In the midst of a national debate over voter integrity, a federal court decree is ordering a Mississippi county to purge its voter rolls of dead people, ineligible felons and people who have moved out of a voting area.
In April, the American Civil Rights Union, a conservative legal group, sued Walthall County, Miss., for having 124 percent more registered voters than voting-age-eligible residents, based on U.S. Census data. The lawsuit was filed under the National Voter Registration Act of 1993, better known as the Motor Voter law, and is the first privately-brought suit to succeed, according to the ACRU.
“This case should have been called United States v. Walthall County instead of ACRU v. Walthall County,” said J. Christian Adams, a former Justice Department voting section attorney. Adams along with former Justice Department Voting Section chief Christopher Coates and former DOJ attorney Henry Ross filed the lawsuit for the ACRU.
“We’re doing the job that Attorney General Eric H. Holder Jr. won’t do. In fact, he’s too busy suing Texas for its new photo ID law and abusing power in other ways to harass states that are trying to ensure election integrity,” Adams said in a statement.
Walthall County, Miss. is red county in a red state, is majority white, and was carried Republican presidential candidate Mitt Romney in 2012, according to the Heritage Foundation. This could blunt the argument generally used by Democrats and the Holder Justice Department, that voter integrity measures harm minority voters and benefit Republican candidates.
The ACRU has filed a similar case against Jefferson Davis County in Mississippi, which is still pending.

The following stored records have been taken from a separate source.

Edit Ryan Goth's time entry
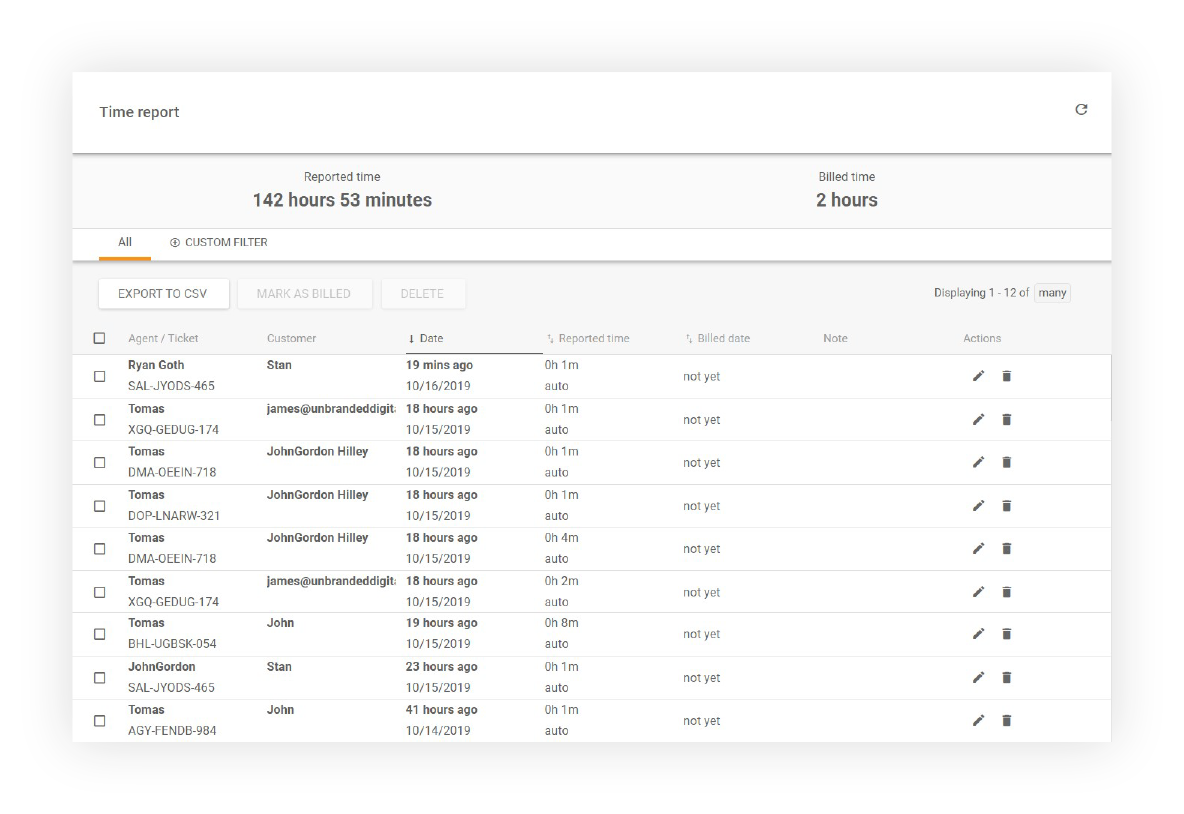(x=978, y=376)
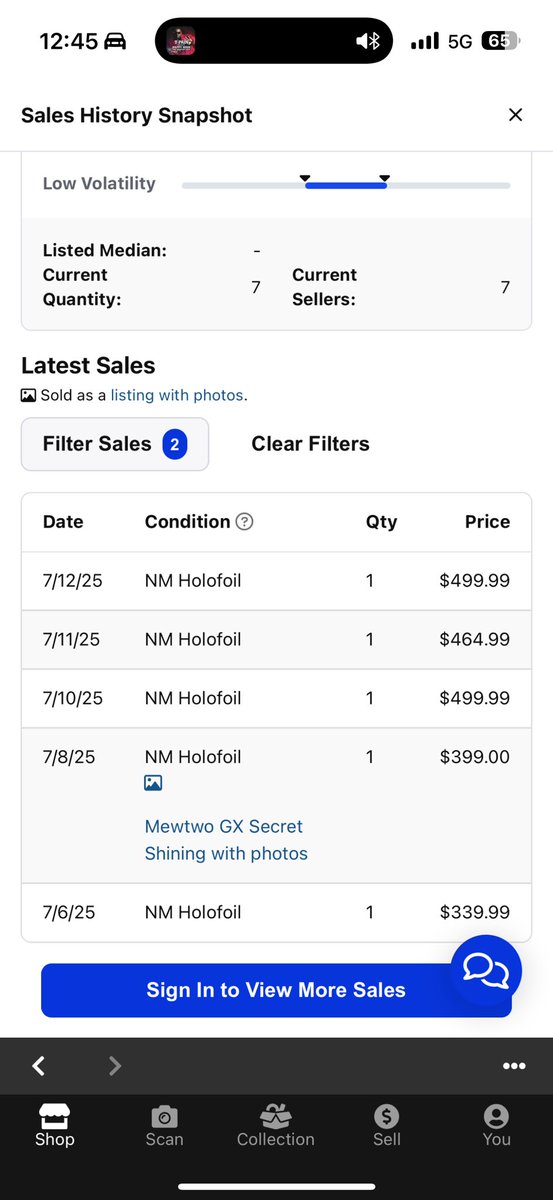Screen dimensions: 553x1200
Task: Close the Sales History Snapshot panel
Action: (x=515, y=115)

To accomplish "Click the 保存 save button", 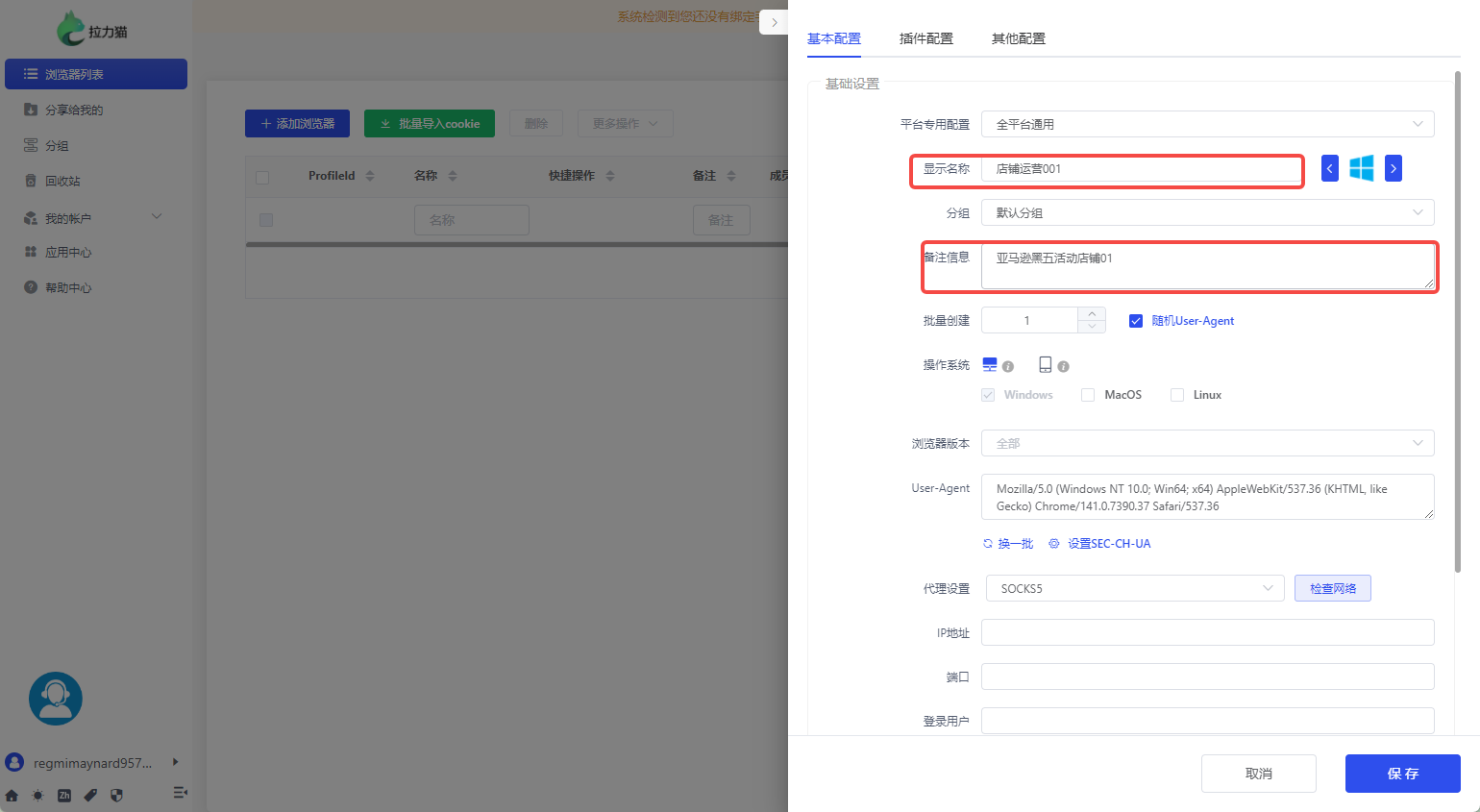I will tap(1402, 774).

A trial date has been set for June 2014.
The county seat of Walthall County is Tylertown, and it has a population of just over 15,000.
The consent decree approved by U.S. District Judge Keith Starrett of the Southern District of Mississippi requires Walthall County to check its voter registration list against the Social Security Administration and the Mississippi Department of Health to find dead voters; with the state Department of Motor Vehicles records to find voters who have moved out of the county; and with conviction records of the local county court clerk, the Mississippi Department of Corrections, and the Mississippi and Louisiana U.S. attorneys’ offices to find convicted felons no longer eligible to vote; with the U.S. Department of Homeland Security’s Systematic Alien Verification for Entitlements (SAVE) database to find non citizens; and with jury-duty declinations and county tax filings to find non citizens and nonresidents.
“This is historic and should have been done 20 years ago,” ACRU Chairman Susan A. Carleson said of the Walthall case. “It’s the first time since Motor Voter was enacted in 1993 giving private parties the right to sue over voting irregularities that any private party has won a case to require clean voter rolls. With the Justice Department on the warpath against state election integrity laws, it couldn’t come at a better time.”